Another dimrat foul up that will come back to bite the US in the rear end.
Yes there is still the problem of moving the goods from the port. There is a reason the shippers choose Los Angeles. Maybe there are too many problems and they will change routes but it’s not going to be an easy snap decision. Others here mentioned, you need to have freight consolidators and import offices to handle the goods once they are offloaded. Full containers going to a single destination is easier but often these containers have multiple shipments going to multiple destinations. Those containers have to be delivered, broken down, sorted, and then scheduled for domestic delivery.
There is a problem less discussed which is that the hubs themselves are all backed up. I do shipping every day. I deal with importers too. I export finished goods. I work with people who do the same. To get a shipment two weeks ago destination 4 states away it took the major carrier 3 days to pick up. In 2019 I could sometimes get same day pick-up but almost always next day. Then it moved 4 states in 3 days which was good time. Then it sat in the local hub a mere 8 miles from the destination for 11 days.
When speaking to someone, it was always some or another excuse like “the local route truck was full so we had to push your pickup back”. On the delivery end the answer was “we don’t have enough truck drivers to empty out the hub and deliver locally”. Two sides of the same coin, or a different way to describe the same problem.
I sent a shipment to Asia, it went fast. Shippers are eager to fill up containers and send them back. They need the containers over there.
Yeah I don’t know why they don’t send those by train to an east coast port. Would seem on the surface to make more sense. I ship to Europe a few times a year, usually close to a full container. The customer chooses the freight forwarder and they always deliver it to LA/LB and sail around to deliver to Europe. There must be a reason for that, it is probably more efficient to load 10,000 containers on a ship than on the many trains.
I have a friend up in Montreal. He imports cheap finished goods from Asia and sells them to discount stores in Canada.

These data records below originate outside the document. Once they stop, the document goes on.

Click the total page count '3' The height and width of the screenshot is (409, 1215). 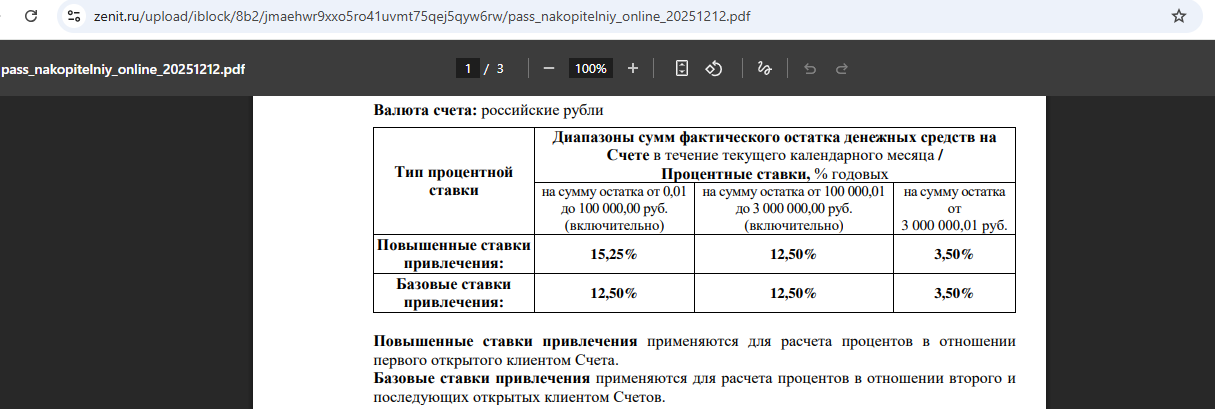tap(500, 69)
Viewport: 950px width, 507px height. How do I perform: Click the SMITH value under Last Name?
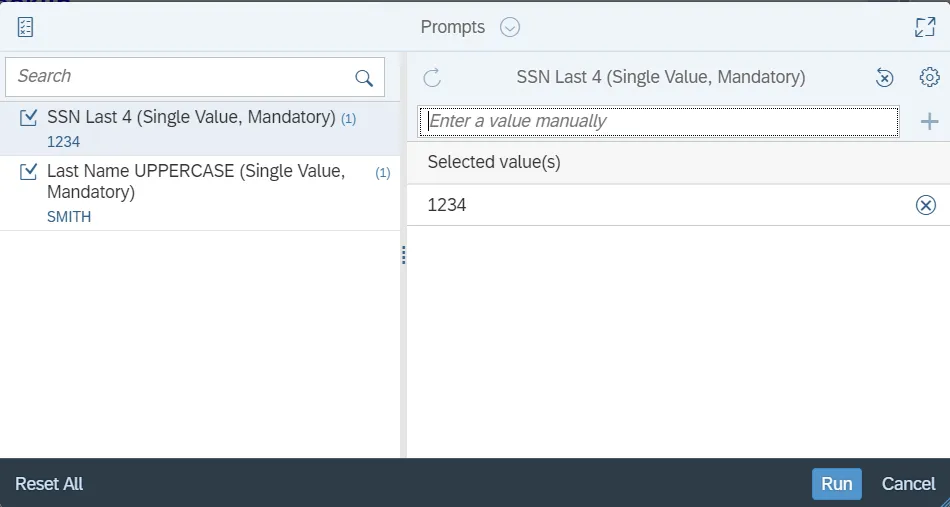point(69,216)
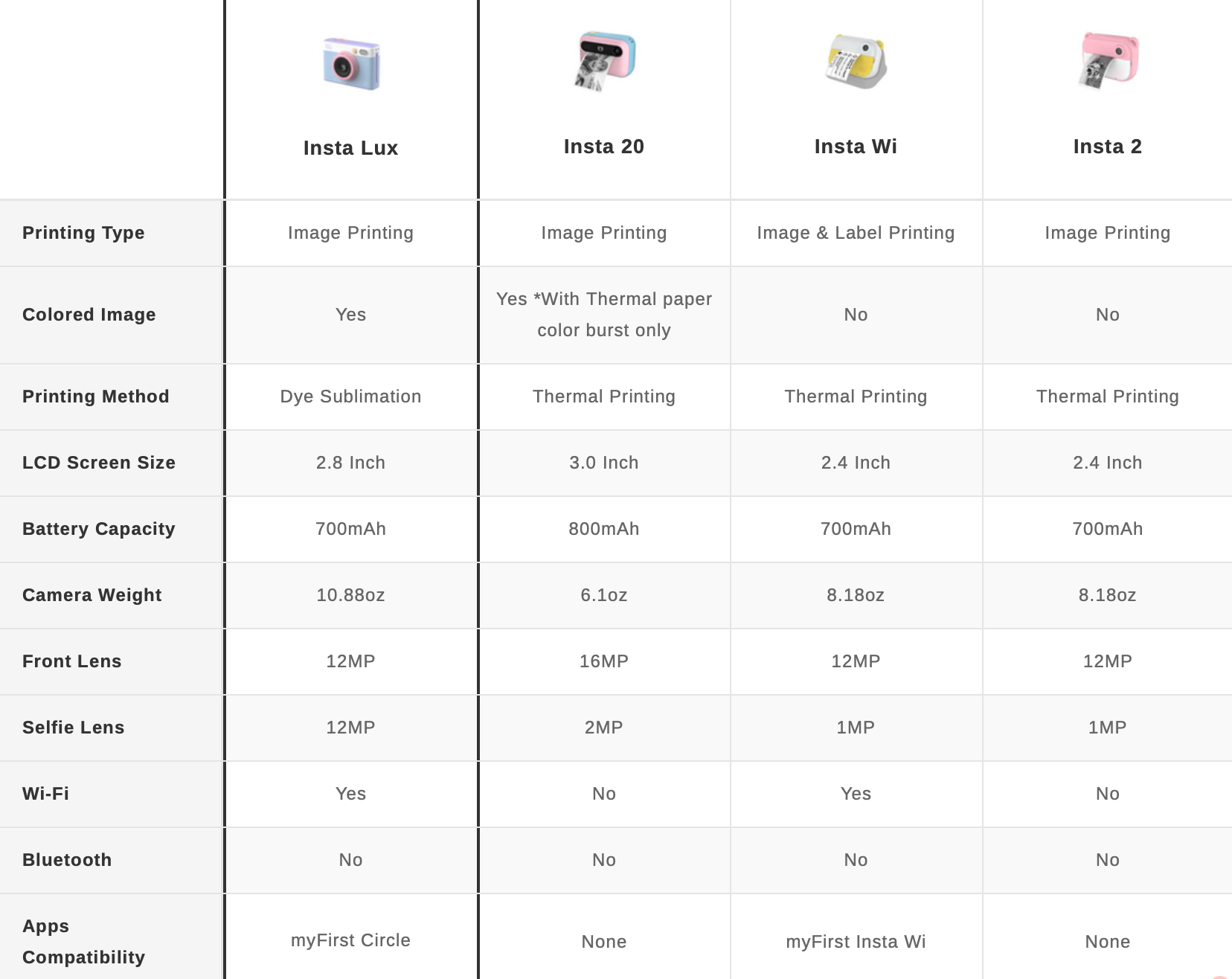This screenshot has height=979, width=1232.
Task: Select the LCD Screen Size label
Action: click(99, 463)
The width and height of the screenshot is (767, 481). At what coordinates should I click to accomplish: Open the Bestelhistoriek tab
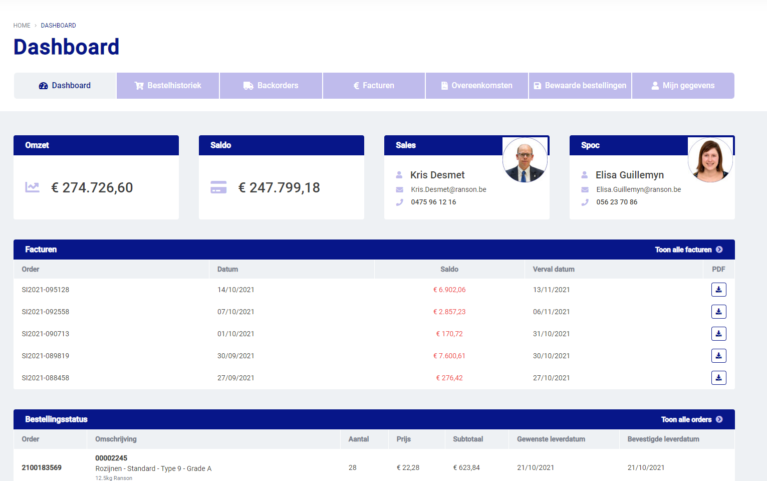tap(168, 86)
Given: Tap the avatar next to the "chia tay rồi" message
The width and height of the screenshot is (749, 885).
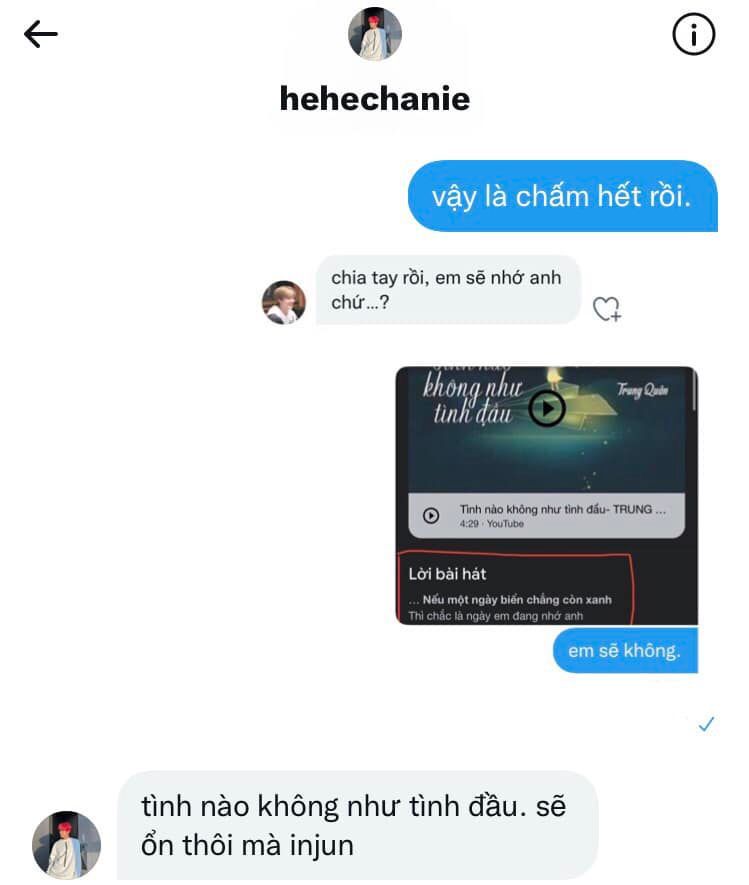Looking at the screenshot, I should (284, 302).
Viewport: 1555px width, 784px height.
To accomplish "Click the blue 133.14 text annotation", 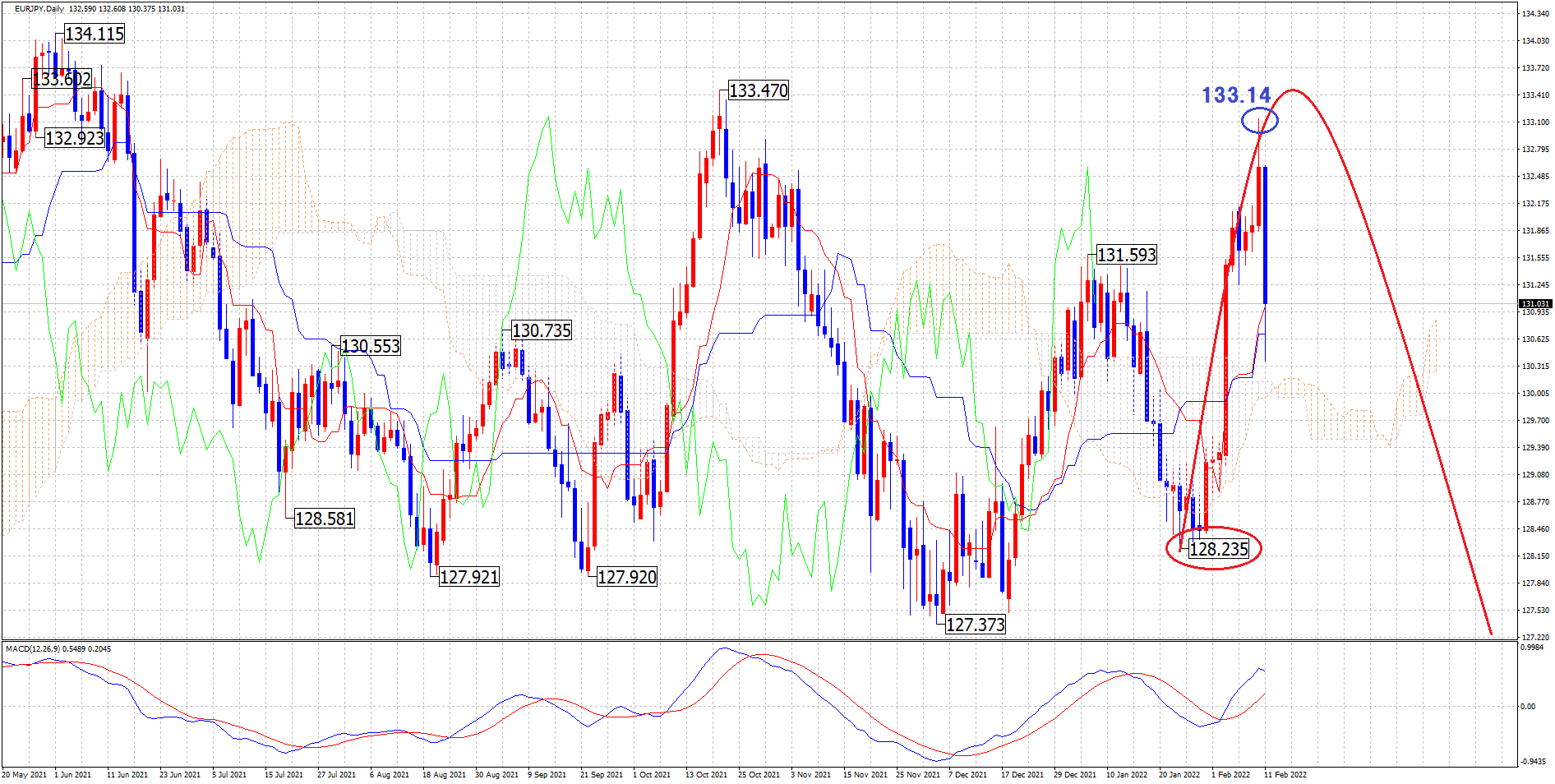I will [x=1235, y=95].
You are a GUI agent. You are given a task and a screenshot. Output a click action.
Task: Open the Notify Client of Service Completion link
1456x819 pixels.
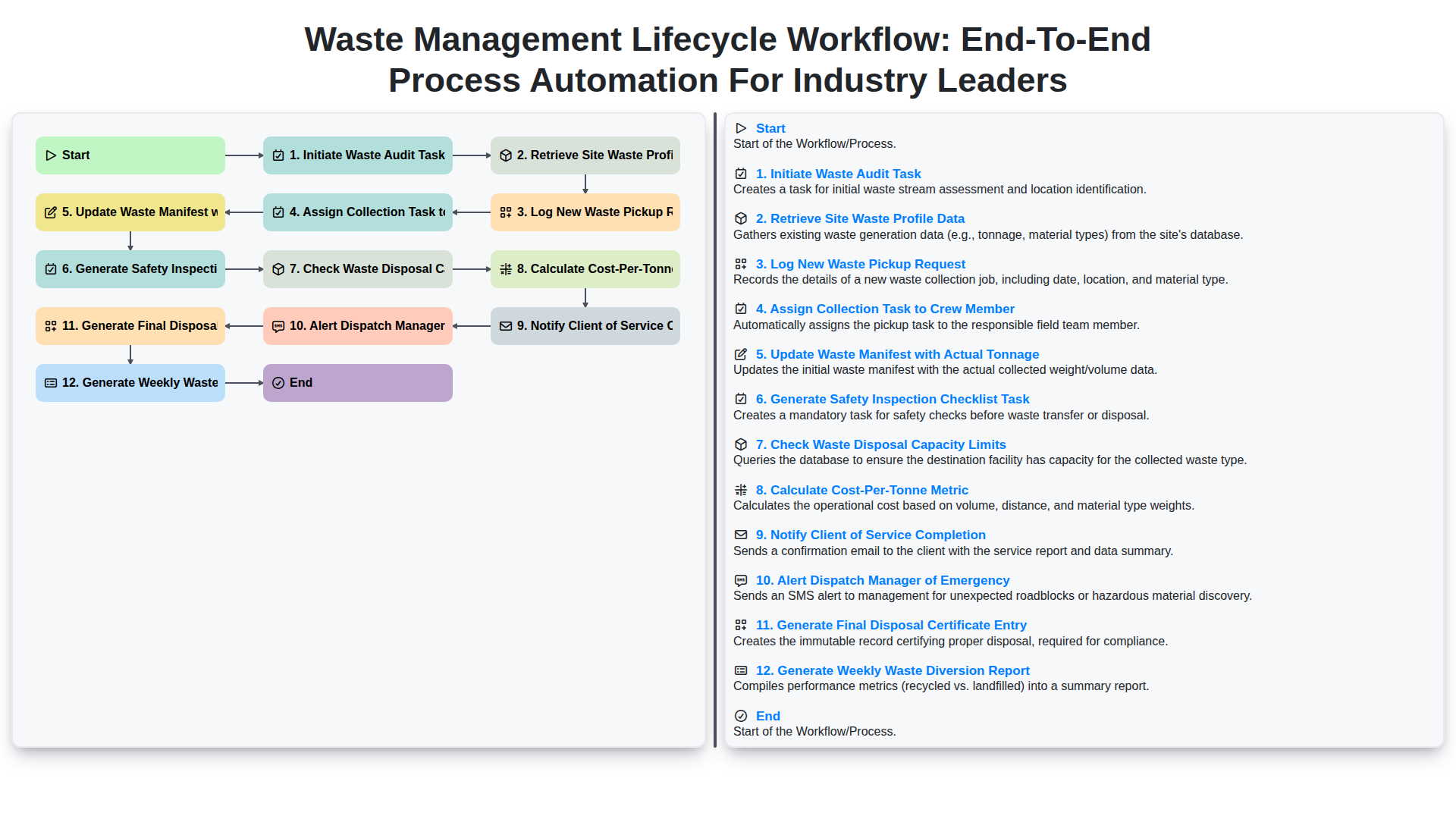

He’s going broke with the container/shipping costs because his business is basically operating on a small margin but fairly large volume. But he’s paying more to get goods delivered than the goods inside the container cost.
Is Mr. Rubin an expert on the meaning of Christmas?
Shirley, Biden will retaliate by sending thousands more covid encrusted illegal aliens to every city in Florida
He didn’t say he was an expert.
.
Or Biden will fordd CD e them to fire all the dockworkers.